In the short term however, the ‘denominator effect’ due to declines in public valuations so far outpacing markdowns on PE investments have increased the latter’s share in LP portfolios and therefore discouraged many institutional investors from making new investment commitments[1] to PE recently. That said, US PE fund-raising remained robust in 2022 at US$343.1bn (vs US$362.9bn in 2021), although it slowed down markedly in Europe to €52.8bn vs €106.8bn in 2021, according to PitchBook. At end-2022, US and European PE dry powder (ie capital committed but not yet invested) as a percentage of total AUM stood at 30% versus a 2012 to 2021 average of 38% in the US and 39% in Europe, according to our calculations based on PitchBook data. In absolute terms, dry powder has increased markedly in recent years with close to US$790bn in the US at end-2022 (vs US$612bn in 2017 and US$334bn in 2012) and c €260bn in Europe (vs €230bn in 2017 and €129bn in 2012).

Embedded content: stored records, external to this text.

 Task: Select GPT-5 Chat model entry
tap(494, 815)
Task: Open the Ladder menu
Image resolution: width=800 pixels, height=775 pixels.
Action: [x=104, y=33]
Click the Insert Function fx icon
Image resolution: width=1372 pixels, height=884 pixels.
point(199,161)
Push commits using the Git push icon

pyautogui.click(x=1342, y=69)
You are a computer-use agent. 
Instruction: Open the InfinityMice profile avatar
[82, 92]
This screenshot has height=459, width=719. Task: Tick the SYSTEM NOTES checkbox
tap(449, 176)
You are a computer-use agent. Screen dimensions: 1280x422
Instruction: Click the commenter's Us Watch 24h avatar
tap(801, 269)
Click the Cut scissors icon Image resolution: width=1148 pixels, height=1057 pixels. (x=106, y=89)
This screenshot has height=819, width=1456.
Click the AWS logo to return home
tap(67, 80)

Unlisted PE funds less liquid and reserved for investors with deeper pockets
Investments as LPs in top PE funds or as co-investors alongside them are normally reserved for the above-mentioned institutional investors, as well as accredited high-net-worth individuals (HNWIs) and are subject to high minimum ticket sizes (often at several million US dollars or more), so are beyond the reach of an average retail investor. LP positions in unlisted, closed-end PE funds are also relatively illiquid investments, which are locked until a fund completes its fund-raising-investment-realisation cycle (which may take c 10 years). Capital deployment may take several years to complete and the average holding period of individual companies (as mentioned above) is c three to five years. PE fund investments may be sold in the secondary market, which has become much deeper over the last 20 years with the global traditional LP deal volume (ie excluding GP-led transactions) at US$72bn in 2021 vs US$25bn in 2011, according to GreenHill & Co (LP-led secondaries reached c US$56bn in 2022, according to Jefferies). However, we note that most of the time, PE secondaries can only be sold at a discount to last carrying value. Finally, while prospects for private assets tokenisation are very promising (as illustrated by a recent report from the Boston Consulting Group and ADDX or KKR’s recent move to offer tokenised exposure to one of its funds), it is at an early development stage.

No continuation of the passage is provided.